MRP II merupakan suatu sistem informasi terintegrasi yang menyediakan data di antara berbagai aktivitas produksi dan area fungsional lainnya dari bisnis keseluruhan. Sistem MRP II merupakan sistem yang mengintegrasikan marketing, finansial dan operasi. Ini merupakan semua aspek dari perusahaan manufaktur, dari business planning pada level eksekutif sampai perencanaan dan pengendalian yang sangat detail pada level managerial seperti eksekusi lantai pabrik dan purchasing.

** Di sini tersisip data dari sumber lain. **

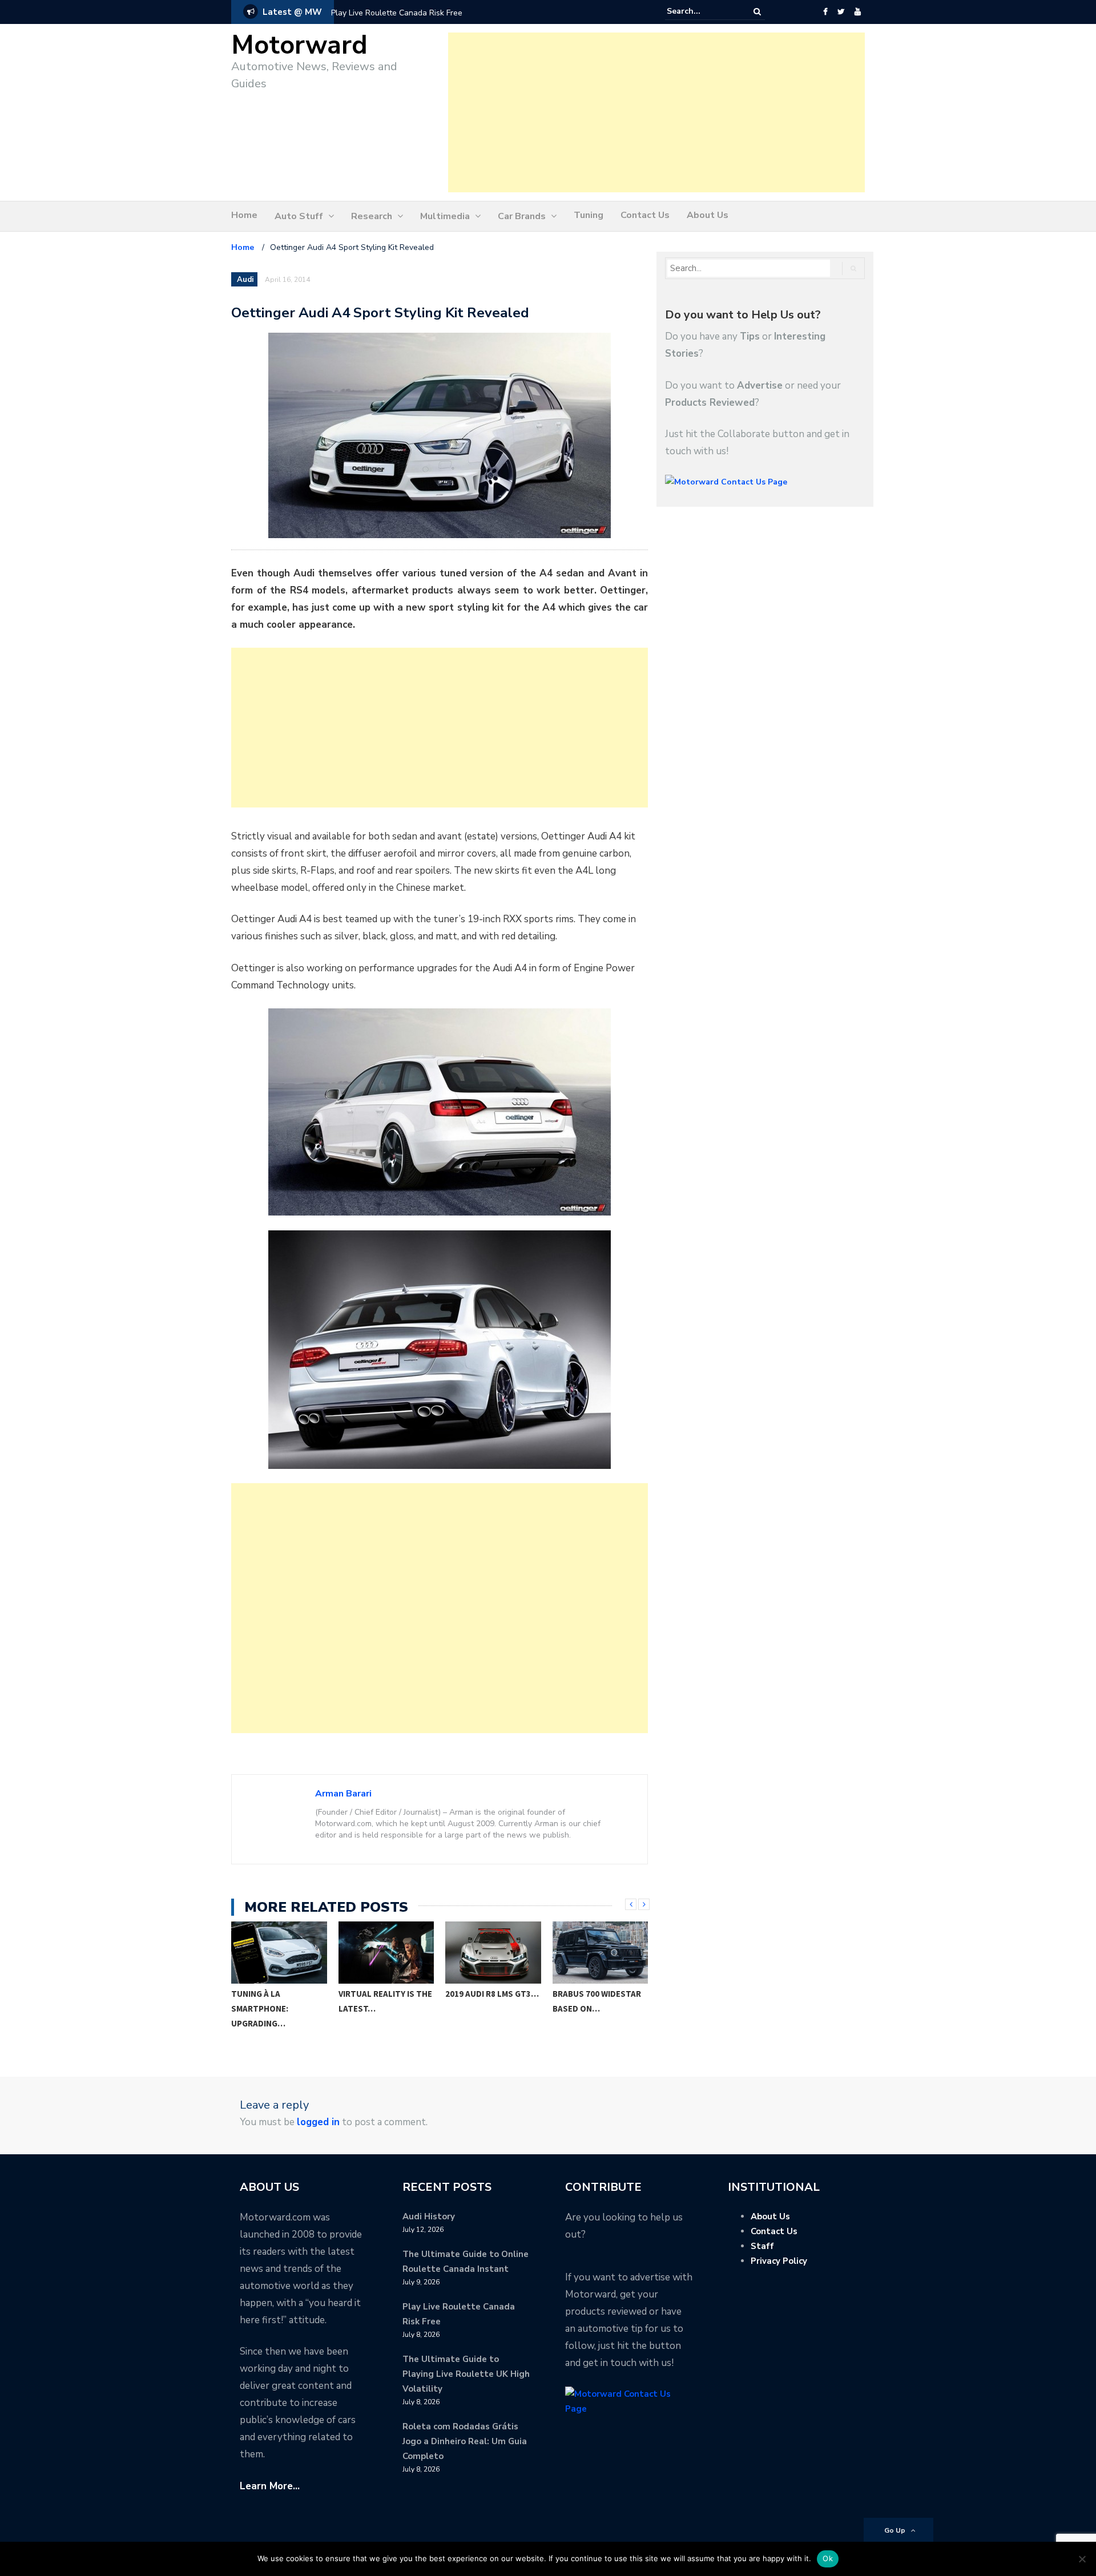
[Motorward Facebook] (825, 12)
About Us (707, 215)
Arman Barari (343, 1793)
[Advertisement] (656, 112)
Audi (245, 279)
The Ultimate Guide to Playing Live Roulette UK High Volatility (466, 2374)
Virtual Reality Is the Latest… (278, 2001)
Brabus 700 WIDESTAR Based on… (490, 2001)
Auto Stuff (299, 216)
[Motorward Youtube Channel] (858, 12)
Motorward (299, 45)
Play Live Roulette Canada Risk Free (396, 12)
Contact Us (645, 215)
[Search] (757, 11)
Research (371, 216)
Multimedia (445, 216)
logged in (318, 2122)
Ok (828, 2558)
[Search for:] (701, 11)
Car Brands (522, 216)
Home (244, 215)
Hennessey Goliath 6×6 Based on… (594, 2001)
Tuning (588, 215)
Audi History (428, 2216)
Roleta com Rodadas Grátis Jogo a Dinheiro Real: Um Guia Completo (464, 2441)
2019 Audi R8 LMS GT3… (385, 1993)
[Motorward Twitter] (840, 12)
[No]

Pengertian Keseimbangan lini
Keseimbangan lini merupakan suatu metode penugasan sejumlah pekerjaan ke dalam stasiun kerja yang saling berkaitan dalam satu lini produksi sehingga setiap stasiun kerja memiliki waktu yang tidak melebihi waktu siklus dari stasiun kerja tersebut. Keterkaitan sejumlah pekerjaan dalam suatu lini produksi harus dipertimbangkan dalam menentukan pembagian pekerjaan ke dalam masing-masing stasiun kerja. Hubungan atau saling keterkaitan antara satu pekerjaan dengan pekerjaan lainnya digambarkan dalam suatu Precedence Diagram atau diagram pendahuluan, sedangkan hubungan itu disebut precedence job atau precedence network. Konsep keseimbangan lini bertujuan untuk meminimalkan total waktu menganggur dalam proses produksi. Dalam konsep ini, elemen-elemen operasi akan digabung-gabung menjadi beberapa stasiun kerja. Tujuan umum penggabungan ini adalah untuk mendapatkan rasio delay/idle (menganggur) yang serendah mungkin. Jika memungkinkan rasio delay ini diupayakan 0% yang berarti efisiensi sama dengan 100%. Dengan demikian, modal tidak akan dialokasikan pada kegiatan menganggur. Sehingga penghematan biaya dapat diperoleh. Hasil penghematan biaya ini selanjutnya dapat digunakan untuk mengurangi harga jual atau dialokasikan pada kegiatan produktif lainnya (Bedworth, 1997).
Dalam menyelesaikan permasalahan line balancing terdapat beberapa teori yang dikemukakan oleh para ahli yang meneliti pada bidang ini. Secara garis besar bahwa permasalahan line balancing dapat diselesaikan oleh dua metode yaitu:
Metode Analitis/Matematis
Metode yang dilakukan dengan pendekatan analitis/matematis adalah suatu metode yang dapat memberikan solusi yang optimal dalam memecahkan masalah line balancing namun metode ini memiliki kelemahan yaitu memerlukan perhitungan yang besar dan rumit. Berikut ini beberapa metode menurut (Kriengkorakot dan Pianthong 2007):
Metode Optimasi Exact
Linear Programming
Integer Programming
Dynamic Programming
Goal Programming
Shortest-path techniques
Maximal-path techniques
Branch and Bound
Metode Optimasi non-Exact, Heuristik
Priority ranking and assignment
Tree search or heuristic branch and bound
Trade and transfer
Metode Meta-heuristik
1. Simulated Annealing (SA)
2. Tabu Search (TS)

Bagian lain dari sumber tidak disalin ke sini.